> **Dataset entries**

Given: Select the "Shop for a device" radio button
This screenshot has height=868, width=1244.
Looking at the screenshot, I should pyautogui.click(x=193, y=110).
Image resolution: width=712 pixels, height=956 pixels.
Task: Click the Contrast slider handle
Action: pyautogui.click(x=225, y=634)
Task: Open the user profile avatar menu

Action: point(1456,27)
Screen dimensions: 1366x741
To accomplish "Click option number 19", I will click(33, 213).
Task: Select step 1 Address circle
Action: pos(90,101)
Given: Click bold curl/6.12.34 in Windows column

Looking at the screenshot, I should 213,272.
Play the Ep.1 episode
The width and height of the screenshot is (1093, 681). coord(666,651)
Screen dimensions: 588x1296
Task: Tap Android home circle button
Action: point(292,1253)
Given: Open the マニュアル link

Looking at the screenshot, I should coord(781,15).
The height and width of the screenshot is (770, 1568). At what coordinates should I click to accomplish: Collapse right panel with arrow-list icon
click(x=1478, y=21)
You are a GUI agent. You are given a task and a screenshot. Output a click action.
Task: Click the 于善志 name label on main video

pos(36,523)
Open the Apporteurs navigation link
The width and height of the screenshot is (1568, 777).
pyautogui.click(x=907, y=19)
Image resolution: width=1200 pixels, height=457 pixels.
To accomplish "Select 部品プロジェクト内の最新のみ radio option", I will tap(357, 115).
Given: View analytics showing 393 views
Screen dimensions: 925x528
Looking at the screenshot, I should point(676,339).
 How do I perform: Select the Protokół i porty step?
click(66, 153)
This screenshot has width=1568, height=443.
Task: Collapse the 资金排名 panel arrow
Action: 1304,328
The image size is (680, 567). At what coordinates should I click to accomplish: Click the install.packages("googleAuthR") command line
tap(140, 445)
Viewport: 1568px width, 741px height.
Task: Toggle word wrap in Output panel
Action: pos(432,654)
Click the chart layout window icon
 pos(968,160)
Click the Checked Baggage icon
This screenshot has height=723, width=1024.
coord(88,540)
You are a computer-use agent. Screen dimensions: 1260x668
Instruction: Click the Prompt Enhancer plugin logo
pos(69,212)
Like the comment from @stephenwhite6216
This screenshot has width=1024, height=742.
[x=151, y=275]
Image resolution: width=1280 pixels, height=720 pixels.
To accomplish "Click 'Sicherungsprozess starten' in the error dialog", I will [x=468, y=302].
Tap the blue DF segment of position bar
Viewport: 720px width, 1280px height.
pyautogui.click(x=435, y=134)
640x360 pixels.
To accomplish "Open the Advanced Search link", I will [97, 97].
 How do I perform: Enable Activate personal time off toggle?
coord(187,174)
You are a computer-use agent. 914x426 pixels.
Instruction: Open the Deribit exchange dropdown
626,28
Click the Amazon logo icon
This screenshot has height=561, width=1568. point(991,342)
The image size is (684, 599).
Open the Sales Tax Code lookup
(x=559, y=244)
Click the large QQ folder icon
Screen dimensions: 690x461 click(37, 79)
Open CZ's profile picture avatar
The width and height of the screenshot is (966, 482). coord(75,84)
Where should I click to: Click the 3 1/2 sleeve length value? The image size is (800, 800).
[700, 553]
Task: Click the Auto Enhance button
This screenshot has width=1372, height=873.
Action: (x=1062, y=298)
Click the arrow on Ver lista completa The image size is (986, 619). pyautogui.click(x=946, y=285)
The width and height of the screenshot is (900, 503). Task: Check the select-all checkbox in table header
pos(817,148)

> **To do**
The entries above are to be retyped exactly, with nothing left out.

> **Solution**
Given: Select the "Shop for a device" radio button
This screenshot has height=868, width=1244.
Looking at the screenshot, I should pyautogui.click(x=193, y=110).
Image resolution: width=712 pixels, height=956 pixels.
Task: Click the Contrast slider handle
Action: pyautogui.click(x=225, y=634)
Task: Open the user profile avatar menu

Action: point(1456,27)
Screen dimensions: 1366x741
To accomplish "Click option number 19", I will click(33, 213).
Task: Select step 1 Address circle
Action: pos(90,101)
Given: Click bold curl/6.12.34 in Windows column

Looking at the screenshot, I should 213,272.
Play the Ep.1 episode
The width and height of the screenshot is (1093, 681). coord(666,651)
Screen dimensions: 588x1296
Task: Tap Android home circle button
Action: point(292,1253)
Given: Open the マニュアル link

Looking at the screenshot, I should coord(781,15).
The height and width of the screenshot is (770, 1568). At what coordinates should I click to accomplish: Collapse right panel with arrow-list icon
click(x=1478, y=21)
You are a GUI agent. You are given a task and a screenshot. Output a click action.
Task: Click the 于善志 name label on main video

pos(36,523)
Open the Apporteurs navigation link
The width and height of the screenshot is (1568, 777).
pyautogui.click(x=907, y=19)
Image resolution: width=1200 pixels, height=457 pixels.
To accomplish "Select 部品プロジェクト内の最新のみ radio option", I will tap(357, 115).
Given: View analytics showing 393 views
Screen dimensions: 925x528
Looking at the screenshot, I should point(676,339).
 How do I perform: Select the Protokół i porty step?
click(66, 153)
This screenshot has width=1568, height=443.
Task: Collapse the 资金排名 panel arrow
Action: 1304,328
The image size is (680, 567). At what coordinates should I click to accomplish: Click the install.packages("googleAuthR") command line
tap(140, 445)
Viewport: 1568px width, 741px height.
Task: Toggle word wrap in Output panel
Action: pos(432,654)
Click the chart layout window icon
 pos(968,160)
Click the Checked Baggage icon
This screenshot has height=723, width=1024.
coord(88,540)
You are a computer-use agent. Screen dimensions: 1260x668
Instruction: Click the Prompt Enhancer plugin logo
pos(69,212)
Like the comment from @stephenwhite6216
This screenshot has width=1024, height=742.
[x=151, y=275]
Image resolution: width=1280 pixels, height=720 pixels.
To accomplish "Click 'Sicherungsprozess starten' in the error dialog", I will [x=468, y=302].
Tap the blue DF segment of position bar
Viewport: 720px width, 1280px height.
pyautogui.click(x=435, y=134)
640x360 pixels.
To accomplish "Open the Advanced Search link", I will [97, 97].
 How do I perform: Enable Activate personal time off toggle?
coord(187,174)
You are a computer-use agent. 914x426 pixels.
Instruction: Open the Deribit exchange dropdown
626,28
Click the Amazon logo icon
This screenshot has height=561, width=1568. point(991,342)
The image size is (684, 599).
Open the Sales Tax Code lookup
(x=559, y=244)
Click the large QQ folder icon
Screen dimensions: 690x461 click(37, 79)
Open CZ's profile picture avatar
The width and height of the screenshot is (966, 482). coord(75,84)
Where should I click to: Click the 3 1/2 sleeve length value? The image size is (800, 800).
[700, 553]
Task: Click the Auto Enhance button
This screenshot has width=1372, height=873.
Action: (x=1062, y=298)
Click the arrow on Ver lista completa The image size is (986, 619). pyautogui.click(x=946, y=285)
The width and height of the screenshot is (900, 503). Task: Check the select-all checkbox in table header
pos(817,148)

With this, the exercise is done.